— Goal of the exercise —
Take each line in the entries below that holds "computer" and show it.

──────

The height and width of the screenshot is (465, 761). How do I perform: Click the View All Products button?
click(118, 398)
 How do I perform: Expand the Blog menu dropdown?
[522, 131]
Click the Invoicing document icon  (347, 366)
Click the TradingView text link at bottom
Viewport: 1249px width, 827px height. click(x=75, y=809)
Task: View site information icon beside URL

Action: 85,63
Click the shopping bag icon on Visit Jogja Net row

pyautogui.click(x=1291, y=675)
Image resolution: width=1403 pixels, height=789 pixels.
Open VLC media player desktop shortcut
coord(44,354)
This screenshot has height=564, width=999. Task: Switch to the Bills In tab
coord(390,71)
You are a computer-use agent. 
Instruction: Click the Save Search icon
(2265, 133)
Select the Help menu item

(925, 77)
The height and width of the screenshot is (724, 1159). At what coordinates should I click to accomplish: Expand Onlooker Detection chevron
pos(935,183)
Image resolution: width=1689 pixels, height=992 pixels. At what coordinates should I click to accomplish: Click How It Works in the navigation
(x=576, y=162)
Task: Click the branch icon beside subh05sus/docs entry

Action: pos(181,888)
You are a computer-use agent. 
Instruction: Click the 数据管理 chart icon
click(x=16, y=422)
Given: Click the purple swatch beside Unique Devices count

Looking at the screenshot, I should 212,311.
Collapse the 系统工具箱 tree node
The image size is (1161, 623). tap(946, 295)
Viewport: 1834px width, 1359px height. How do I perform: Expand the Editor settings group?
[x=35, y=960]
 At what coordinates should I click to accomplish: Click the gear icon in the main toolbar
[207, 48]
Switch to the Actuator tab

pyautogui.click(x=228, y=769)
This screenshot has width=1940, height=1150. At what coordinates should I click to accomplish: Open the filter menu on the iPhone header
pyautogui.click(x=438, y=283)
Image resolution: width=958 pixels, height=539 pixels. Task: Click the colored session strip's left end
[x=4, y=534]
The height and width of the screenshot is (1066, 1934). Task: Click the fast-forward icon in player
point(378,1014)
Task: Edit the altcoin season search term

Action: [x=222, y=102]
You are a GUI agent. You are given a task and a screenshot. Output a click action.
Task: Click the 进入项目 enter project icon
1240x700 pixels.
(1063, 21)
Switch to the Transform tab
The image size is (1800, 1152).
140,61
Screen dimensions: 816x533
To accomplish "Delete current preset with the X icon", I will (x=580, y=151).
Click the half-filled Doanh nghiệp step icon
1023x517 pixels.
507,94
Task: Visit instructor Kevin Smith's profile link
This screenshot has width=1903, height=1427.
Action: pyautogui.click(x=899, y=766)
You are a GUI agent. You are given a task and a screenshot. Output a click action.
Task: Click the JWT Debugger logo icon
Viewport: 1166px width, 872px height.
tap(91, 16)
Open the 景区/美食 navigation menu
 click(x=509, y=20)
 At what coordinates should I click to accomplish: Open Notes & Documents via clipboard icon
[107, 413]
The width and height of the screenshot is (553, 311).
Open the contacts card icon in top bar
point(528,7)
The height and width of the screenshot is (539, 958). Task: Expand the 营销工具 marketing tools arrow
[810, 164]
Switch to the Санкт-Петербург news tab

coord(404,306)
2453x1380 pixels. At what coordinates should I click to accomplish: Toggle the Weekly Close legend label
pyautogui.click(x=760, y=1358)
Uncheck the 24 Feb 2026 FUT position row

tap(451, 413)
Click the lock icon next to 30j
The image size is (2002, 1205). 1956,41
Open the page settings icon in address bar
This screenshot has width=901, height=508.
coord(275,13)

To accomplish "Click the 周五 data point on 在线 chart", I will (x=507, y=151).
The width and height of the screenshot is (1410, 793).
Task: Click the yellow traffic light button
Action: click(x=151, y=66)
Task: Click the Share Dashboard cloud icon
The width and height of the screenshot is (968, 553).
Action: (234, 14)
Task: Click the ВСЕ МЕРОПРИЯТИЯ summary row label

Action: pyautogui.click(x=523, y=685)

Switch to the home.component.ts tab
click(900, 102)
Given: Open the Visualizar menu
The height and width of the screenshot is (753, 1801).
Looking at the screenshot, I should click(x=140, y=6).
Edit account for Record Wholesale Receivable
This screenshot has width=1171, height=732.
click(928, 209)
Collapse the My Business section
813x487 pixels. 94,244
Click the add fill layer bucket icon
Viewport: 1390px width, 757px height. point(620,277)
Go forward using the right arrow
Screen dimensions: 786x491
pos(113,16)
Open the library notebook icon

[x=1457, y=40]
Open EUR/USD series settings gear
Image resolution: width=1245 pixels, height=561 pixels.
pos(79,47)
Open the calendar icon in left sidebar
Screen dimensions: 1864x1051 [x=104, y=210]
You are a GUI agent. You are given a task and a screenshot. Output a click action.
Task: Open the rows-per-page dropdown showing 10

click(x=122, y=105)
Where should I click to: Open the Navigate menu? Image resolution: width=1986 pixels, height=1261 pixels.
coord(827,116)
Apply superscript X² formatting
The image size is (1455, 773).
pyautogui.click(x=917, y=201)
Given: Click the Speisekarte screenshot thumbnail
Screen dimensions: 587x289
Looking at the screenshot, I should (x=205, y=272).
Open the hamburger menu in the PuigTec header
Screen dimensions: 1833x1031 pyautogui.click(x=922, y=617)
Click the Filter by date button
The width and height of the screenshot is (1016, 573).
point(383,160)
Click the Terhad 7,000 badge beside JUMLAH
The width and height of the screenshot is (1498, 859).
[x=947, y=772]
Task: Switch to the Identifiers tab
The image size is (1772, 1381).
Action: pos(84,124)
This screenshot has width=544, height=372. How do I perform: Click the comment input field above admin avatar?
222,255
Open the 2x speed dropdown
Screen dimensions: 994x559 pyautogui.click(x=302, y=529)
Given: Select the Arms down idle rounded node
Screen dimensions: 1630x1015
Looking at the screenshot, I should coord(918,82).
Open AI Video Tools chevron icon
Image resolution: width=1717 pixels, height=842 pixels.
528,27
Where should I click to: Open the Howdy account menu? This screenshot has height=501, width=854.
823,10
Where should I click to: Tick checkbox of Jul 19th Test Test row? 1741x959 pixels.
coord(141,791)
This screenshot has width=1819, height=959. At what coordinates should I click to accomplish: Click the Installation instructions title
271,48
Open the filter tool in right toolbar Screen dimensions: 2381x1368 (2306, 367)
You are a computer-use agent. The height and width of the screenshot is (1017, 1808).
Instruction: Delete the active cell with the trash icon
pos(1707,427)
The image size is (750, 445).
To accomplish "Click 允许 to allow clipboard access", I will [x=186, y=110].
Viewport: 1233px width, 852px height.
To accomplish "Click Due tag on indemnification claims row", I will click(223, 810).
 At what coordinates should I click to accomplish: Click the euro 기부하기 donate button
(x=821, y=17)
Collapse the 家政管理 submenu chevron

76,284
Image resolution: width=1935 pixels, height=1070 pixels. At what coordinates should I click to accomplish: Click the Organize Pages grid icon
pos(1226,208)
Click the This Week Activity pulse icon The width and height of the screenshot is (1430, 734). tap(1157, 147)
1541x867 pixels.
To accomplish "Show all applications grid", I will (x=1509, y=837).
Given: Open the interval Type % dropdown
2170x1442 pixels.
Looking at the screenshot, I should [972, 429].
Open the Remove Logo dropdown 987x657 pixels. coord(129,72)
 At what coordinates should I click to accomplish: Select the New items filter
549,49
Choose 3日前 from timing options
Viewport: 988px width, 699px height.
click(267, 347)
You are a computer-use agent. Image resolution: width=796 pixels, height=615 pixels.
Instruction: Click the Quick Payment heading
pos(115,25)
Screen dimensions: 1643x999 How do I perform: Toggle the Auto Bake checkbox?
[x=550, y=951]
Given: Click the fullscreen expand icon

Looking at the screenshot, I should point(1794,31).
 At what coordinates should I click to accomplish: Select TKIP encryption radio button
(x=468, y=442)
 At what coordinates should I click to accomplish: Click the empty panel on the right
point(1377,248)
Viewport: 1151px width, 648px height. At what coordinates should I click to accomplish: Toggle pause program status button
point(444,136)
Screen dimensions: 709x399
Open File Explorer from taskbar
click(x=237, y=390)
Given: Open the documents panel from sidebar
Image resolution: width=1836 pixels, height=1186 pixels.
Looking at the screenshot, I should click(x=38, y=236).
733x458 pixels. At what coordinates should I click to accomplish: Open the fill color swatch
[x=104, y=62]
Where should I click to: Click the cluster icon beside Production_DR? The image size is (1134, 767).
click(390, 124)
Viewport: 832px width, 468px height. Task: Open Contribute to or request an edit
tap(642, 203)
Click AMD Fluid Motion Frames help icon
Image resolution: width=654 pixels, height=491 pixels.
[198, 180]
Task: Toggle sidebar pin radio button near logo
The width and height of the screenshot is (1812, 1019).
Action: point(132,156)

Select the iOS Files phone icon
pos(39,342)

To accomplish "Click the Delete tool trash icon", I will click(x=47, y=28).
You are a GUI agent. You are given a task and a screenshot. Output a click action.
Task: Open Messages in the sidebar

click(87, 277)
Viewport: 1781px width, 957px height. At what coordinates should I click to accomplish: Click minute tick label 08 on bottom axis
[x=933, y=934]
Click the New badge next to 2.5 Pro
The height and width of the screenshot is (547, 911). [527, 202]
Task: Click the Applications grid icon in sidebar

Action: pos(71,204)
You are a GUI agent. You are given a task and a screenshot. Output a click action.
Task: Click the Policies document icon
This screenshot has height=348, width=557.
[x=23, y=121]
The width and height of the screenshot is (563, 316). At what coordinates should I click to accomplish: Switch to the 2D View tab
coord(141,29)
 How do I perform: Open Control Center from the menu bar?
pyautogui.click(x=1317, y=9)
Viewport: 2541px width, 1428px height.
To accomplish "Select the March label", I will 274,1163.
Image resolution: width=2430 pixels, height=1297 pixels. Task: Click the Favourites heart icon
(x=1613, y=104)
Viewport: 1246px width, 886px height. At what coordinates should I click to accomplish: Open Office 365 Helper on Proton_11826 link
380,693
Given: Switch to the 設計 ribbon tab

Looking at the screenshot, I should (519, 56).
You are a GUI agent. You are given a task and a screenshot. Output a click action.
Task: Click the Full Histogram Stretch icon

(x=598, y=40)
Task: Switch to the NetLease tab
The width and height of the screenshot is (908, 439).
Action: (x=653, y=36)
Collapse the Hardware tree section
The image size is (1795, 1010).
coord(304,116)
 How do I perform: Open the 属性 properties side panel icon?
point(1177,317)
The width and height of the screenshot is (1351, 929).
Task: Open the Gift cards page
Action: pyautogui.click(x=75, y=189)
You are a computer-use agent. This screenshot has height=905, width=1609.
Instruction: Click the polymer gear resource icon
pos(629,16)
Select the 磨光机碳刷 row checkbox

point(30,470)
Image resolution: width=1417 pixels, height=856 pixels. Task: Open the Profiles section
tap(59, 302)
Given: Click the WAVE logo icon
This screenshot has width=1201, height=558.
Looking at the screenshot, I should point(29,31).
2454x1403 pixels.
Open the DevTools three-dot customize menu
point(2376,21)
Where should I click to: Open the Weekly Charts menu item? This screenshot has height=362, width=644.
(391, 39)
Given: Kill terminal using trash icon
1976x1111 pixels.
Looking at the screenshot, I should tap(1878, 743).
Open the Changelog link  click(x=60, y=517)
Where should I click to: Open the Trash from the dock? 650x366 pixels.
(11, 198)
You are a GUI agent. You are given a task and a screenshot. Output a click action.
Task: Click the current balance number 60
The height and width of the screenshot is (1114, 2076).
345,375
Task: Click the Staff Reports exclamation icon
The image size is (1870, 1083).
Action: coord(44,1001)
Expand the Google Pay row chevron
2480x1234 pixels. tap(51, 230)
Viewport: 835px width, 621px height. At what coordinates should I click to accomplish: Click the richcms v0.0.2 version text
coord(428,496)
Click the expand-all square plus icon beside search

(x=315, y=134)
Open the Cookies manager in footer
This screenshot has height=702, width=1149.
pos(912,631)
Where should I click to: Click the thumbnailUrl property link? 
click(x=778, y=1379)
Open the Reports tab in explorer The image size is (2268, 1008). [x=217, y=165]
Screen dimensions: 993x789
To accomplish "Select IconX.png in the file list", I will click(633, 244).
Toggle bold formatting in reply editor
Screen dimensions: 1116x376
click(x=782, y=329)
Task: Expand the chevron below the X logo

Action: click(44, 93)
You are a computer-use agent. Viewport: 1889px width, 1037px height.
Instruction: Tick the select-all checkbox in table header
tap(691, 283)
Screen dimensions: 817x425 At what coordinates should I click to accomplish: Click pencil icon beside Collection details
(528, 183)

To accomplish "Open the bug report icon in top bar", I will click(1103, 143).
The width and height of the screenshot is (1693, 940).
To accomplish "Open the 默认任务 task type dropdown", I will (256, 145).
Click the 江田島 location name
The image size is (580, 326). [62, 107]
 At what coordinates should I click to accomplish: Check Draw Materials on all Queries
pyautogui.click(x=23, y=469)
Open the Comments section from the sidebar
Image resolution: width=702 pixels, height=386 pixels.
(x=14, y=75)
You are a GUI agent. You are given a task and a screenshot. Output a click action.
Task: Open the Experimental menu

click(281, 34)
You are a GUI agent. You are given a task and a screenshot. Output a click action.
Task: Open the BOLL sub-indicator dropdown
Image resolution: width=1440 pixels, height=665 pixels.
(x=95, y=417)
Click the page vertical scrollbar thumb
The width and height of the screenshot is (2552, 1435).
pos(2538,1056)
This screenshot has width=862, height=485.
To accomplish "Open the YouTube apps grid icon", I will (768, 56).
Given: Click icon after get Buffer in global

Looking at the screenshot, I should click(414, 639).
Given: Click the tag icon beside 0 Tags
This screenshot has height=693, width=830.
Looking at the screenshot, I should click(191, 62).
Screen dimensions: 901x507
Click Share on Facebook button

──────

— Answer to the problem —
You are a computer-use agent. 
You are a computer-use agent. 
You are a computer-use agent. The height and width of the screenshot is (1017, 1808).
You are a computer-use agent. Image resolution: width=796 pixels, height=615 pixels.
You are a computer-use agent. This screenshot has height=905, width=1609.
You are a computer-use agent. Viewport: 1889px width, 1037px height.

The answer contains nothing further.